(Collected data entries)
►

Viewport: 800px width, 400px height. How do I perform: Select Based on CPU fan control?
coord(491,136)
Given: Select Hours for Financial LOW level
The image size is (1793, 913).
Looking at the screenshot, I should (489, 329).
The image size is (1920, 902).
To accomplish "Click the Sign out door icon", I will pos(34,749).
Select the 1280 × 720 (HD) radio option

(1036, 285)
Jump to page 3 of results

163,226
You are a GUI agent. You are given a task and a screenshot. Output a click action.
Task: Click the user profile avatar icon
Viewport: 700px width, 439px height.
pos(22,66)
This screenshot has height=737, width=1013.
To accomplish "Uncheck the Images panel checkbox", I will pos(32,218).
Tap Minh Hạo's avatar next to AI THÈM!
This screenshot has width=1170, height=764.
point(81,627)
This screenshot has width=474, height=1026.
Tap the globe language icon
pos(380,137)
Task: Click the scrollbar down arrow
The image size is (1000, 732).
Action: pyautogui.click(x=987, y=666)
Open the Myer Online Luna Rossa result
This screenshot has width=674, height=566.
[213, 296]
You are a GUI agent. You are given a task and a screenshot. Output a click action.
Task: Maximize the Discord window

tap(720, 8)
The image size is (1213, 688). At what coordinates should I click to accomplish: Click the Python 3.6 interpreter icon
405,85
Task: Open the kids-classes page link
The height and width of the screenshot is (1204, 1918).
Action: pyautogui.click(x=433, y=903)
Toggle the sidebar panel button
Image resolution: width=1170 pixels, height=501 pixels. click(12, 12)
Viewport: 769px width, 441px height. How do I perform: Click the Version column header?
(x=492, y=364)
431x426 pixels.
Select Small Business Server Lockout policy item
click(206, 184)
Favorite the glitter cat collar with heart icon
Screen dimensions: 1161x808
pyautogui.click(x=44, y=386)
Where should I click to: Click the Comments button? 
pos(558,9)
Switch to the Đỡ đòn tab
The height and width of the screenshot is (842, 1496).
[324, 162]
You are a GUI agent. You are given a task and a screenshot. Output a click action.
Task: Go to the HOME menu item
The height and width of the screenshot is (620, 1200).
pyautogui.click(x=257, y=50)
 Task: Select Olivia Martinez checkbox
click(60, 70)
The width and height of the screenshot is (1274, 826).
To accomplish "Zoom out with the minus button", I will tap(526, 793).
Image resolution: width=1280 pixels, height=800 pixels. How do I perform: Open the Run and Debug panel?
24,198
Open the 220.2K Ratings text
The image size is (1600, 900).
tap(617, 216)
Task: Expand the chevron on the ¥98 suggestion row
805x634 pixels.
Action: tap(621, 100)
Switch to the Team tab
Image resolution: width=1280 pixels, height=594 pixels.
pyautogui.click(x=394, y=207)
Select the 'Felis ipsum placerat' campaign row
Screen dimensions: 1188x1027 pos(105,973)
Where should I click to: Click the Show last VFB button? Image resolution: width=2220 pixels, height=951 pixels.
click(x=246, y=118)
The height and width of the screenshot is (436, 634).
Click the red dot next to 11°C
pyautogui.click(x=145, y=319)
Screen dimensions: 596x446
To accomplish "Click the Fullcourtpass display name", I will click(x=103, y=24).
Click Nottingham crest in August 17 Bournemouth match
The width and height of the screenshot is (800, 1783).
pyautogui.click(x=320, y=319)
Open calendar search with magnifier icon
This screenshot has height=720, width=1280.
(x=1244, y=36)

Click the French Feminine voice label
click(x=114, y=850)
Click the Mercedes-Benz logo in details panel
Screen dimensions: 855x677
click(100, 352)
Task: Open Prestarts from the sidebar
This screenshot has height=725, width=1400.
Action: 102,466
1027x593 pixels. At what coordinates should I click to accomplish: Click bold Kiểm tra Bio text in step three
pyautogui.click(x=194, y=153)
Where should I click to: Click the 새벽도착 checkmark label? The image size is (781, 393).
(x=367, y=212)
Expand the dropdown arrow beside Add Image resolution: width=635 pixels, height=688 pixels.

◄

**Exercise directions**
Print the lines above, unchanged, from the start of the records to the line with "The width and height of the screenshot is (1274, 826).", including that final line.

**Response to the task**
Viewport: 800px width, 400px height. How do I perform: Select Based on CPU fan control?
coord(491,136)
Given: Select Hours for Financial LOW level
The image size is (1793, 913).
Looking at the screenshot, I should (489, 329).
The image size is (1920, 902).
To accomplish "Click the Sign out door icon", I will pos(34,749).
Select the 1280 × 720 (HD) radio option

(1036, 285)
Jump to page 3 of results

163,226
You are a GUI agent. You are given a task and a screenshot. Output a click action.
Task: Click the user profile avatar icon
Viewport: 700px width, 439px height.
pos(22,66)
This screenshot has height=737, width=1013.
To accomplish "Uncheck the Images panel checkbox", I will pos(32,218).
Tap Minh Hạo's avatar next to AI THÈM!
This screenshot has width=1170, height=764.
point(81,627)
This screenshot has width=474, height=1026.
Tap the globe language icon
pos(380,137)
Task: Click the scrollbar down arrow
The image size is (1000, 732).
Action: pyautogui.click(x=987, y=666)
Open the Myer Online Luna Rossa result
This screenshot has width=674, height=566.
[213, 296]
You are a GUI agent. You are given a task and a screenshot. Output a click action.
Task: Maximize the Discord window

tap(720, 8)
The image size is (1213, 688). At what coordinates should I click to accomplish: Click the Python 3.6 interpreter icon
405,85
Task: Open the kids-classes page link
The height and width of the screenshot is (1204, 1918).
Action: pyautogui.click(x=433, y=903)
Toggle the sidebar panel button
Image resolution: width=1170 pixels, height=501 pixels. click(12, 12)
Viewport: 769px width, 441px height. How do I perform: Click the Version column header?
(x=492, y=364)
431x426 pixels.
Select Small Business Server Lockout policy item
click(206, 184)
Favorite the glitter cat collar with heart icon
Screen dimensions: 1161x808
pyautogui.click(x=44, y=386)
Where should I click to: Click the Comments button? 
pos(558,9)
Switch to the Đỡ đòn tab
The height and width of the screenshot is (842, 1496).
[324, 162]
You are a GUI agent. You are given a task and a screenshot. Output a click action.
Task: Go to the HOME menu item
The height and width of the screenshot is (620, 1200).
pyautogui.click(x=257, y=50)
 Task: Select Olivia Martinez checkbox
click(60, 70)
The width and height of the screenshot is (1274, 826).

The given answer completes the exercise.